A l'instar des escarpins, elle paraissait noire mais lorsque la lumière était adéquate, on pouvait y discerner de beaux reflets verts. De velours, la coupe était extrêmement près du corps, Jessica ne jurait que par cela, et d'une simplicité pourtant notable. Ce qui rendrait belle la robe était le le fait que les manches, ajustées aux bras de la chanteuse sur mesure, se terminaient en triangles dont les pointes étaient accrochées à des anneaux d'argent simples, passés chacun aux majeurs de la jeune femme. Longue évidemment, elle était ouverte jusqu'à la cuisse sur la jambe gauche de la rouquine, à l'instar de ses robes de scène, et tombait droite, afin de sublimer les déjà bien longues jambes de la vedette. Quant aux bretelles, celles du bustier justifiaient leur absence car la coupe de la robe la faisait embrasser la mi-épaule de la star. Hors de question donc d'avoir des bretelles de lingerie disgracieuses pour venir trancher sur sa peau laiteuse.
Quant aux accessoires, ils tenaient en un seul mot: Émeraude. Un collier en diamants, ainsi qu'un pendentif d'émeraude véritable, taillée en larme et polie pendait à son cou, gouttant élégamment sur sa gorge, assorti d'une paie de boucles d'oreilles, composant la parure. Le sombre faisait paraître la peau de la chanteuse encore plus pâle qu'elle ne l'était, quant au vert il mettait en valeur ses cheveux et ses yeux. Evidemment pour aller avec sa tenue, Jessica Hale avait troqué pour ce soir son fard à paupière bleu canard pour ne point en mettre et tabler plutôt sur des yeux un peu plus "naturels". Elle était toujours maquillée, mais d'une façon beaucoup plus discrète que d'habitude. Les bijoux se suffisaient à eux-mêmes.

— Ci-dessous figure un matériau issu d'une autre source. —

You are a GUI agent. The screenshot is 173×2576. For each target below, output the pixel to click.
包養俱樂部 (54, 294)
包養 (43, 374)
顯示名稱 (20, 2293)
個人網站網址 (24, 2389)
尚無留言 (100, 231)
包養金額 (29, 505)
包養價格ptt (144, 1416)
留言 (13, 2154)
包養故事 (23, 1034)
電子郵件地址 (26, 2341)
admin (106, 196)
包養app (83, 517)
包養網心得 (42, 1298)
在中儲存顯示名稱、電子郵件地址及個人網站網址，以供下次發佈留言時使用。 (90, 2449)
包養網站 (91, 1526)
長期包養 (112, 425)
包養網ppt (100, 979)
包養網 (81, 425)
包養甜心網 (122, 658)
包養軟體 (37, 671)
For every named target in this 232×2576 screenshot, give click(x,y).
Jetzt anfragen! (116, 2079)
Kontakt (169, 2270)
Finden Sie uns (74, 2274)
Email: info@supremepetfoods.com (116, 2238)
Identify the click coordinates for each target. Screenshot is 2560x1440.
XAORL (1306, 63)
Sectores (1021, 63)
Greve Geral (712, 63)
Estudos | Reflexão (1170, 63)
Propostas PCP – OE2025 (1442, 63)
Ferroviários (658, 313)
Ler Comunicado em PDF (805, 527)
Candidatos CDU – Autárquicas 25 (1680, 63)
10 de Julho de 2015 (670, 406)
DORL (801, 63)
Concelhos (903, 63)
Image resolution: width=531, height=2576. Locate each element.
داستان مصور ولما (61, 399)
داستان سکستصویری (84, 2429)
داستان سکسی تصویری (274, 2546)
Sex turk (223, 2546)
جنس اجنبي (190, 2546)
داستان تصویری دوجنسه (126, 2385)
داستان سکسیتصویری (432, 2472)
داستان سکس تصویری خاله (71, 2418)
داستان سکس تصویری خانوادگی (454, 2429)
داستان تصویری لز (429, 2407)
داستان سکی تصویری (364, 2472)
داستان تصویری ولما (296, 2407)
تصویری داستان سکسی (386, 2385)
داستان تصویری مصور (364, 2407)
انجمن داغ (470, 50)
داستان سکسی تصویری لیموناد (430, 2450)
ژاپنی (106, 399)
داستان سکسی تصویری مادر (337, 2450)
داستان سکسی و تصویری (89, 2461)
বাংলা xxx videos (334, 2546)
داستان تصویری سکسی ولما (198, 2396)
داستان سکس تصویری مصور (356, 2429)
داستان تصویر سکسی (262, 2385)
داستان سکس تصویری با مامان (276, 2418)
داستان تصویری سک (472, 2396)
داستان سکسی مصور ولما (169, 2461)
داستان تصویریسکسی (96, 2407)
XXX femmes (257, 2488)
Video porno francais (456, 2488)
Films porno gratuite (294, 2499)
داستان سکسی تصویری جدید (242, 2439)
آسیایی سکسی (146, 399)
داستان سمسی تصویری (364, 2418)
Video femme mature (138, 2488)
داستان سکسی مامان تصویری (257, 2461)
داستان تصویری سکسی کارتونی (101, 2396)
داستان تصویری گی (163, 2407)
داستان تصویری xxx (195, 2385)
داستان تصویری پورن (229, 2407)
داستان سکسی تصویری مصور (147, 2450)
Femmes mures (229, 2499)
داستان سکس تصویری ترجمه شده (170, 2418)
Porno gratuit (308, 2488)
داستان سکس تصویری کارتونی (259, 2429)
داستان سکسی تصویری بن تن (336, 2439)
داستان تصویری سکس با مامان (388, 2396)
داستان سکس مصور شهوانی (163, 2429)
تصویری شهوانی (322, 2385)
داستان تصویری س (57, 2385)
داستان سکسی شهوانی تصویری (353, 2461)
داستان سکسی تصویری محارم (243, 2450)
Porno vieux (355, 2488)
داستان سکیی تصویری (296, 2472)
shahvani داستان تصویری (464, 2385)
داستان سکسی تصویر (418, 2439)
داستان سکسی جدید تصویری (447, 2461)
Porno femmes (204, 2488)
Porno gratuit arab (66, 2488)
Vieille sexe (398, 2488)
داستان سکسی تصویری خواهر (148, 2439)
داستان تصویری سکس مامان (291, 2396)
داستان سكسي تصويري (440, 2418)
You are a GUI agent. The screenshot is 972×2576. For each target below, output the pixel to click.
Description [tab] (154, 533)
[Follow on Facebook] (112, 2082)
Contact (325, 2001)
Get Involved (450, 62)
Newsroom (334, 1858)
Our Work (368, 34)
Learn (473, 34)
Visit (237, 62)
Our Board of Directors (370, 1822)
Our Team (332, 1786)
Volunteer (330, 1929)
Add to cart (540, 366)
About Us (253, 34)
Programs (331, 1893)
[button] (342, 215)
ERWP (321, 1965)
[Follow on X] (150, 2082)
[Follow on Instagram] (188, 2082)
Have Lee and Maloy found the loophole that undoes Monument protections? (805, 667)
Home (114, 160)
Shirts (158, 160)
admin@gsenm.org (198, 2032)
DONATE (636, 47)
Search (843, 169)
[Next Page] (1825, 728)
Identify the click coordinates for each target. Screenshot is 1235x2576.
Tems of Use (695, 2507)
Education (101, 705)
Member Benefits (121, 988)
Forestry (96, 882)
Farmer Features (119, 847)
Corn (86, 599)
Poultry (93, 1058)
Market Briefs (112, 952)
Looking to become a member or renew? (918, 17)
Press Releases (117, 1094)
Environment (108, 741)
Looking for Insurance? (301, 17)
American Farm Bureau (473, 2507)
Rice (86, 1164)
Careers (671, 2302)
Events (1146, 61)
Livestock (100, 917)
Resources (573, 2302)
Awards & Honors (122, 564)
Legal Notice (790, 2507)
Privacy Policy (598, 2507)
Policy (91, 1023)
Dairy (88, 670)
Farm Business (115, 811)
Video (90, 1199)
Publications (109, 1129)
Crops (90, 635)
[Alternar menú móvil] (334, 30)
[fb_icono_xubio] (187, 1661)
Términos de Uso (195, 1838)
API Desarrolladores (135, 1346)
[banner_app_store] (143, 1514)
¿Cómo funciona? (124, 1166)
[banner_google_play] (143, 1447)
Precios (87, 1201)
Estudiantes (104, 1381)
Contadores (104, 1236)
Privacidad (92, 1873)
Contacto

Ce n'est qu'une fois satisfaite de son apparence que la chanteuse daigna quitter sa chambre d'hôtel pour aller jusqu'au palais, exceptionnellement transformé en lieu de réception digne du plus beau gratin présent ce soir là à Seikusu. En un mois, la chanteuse n'avait pas appris à se familiariser avec les mœurs nippons. Ils lui paraissaient toujours aussi barbares et ridicules. La seule chose qu'elle avait retenue depuis son arrivée, c'était qu'il lui faudrait spécifier ne plus vouloir se produire dans ce pays à l'avenir. Rien de bien flatteur pour les japonais, qu'elle voyait de plus en plus comme des personnes bien trop spéciales pour elle. Quoiqu'il en soit, elle avait été invitée à une soirée et en bonne people qu'elle est, elle se fit un devoir de s'y rendre et de laisser les photographes présents "immortaliser" sa classe et son élégance vantée dans les magazines du monde entier. Comme tous les invités, elle alla de l'un à l'autre, saluant des personnes qu'elle avait déjà eu l'occasion de rencontrer auparavant, jusqu'à ce que le maître de cérémonie les invite à passer à table.
La chanteuse posa donc doucement sa coupe de champagne encore à moitié pleine sur le plateau d'un serveur et passa dans la salle attenante. Curieusement, le principe du plan de table aléatoire ne l'amusa pas. Elle avait l'impression grotesque de jouer aux chaises musicales... Encore une pratique japonaise qui la fit discrètement grincer des dents. Heureusement, elle n'eut pas à demander de secours. On se chargea de la conduire à sa place, avec diligence qui plus est. Jessica poussa un discret soupir de reconnaissance.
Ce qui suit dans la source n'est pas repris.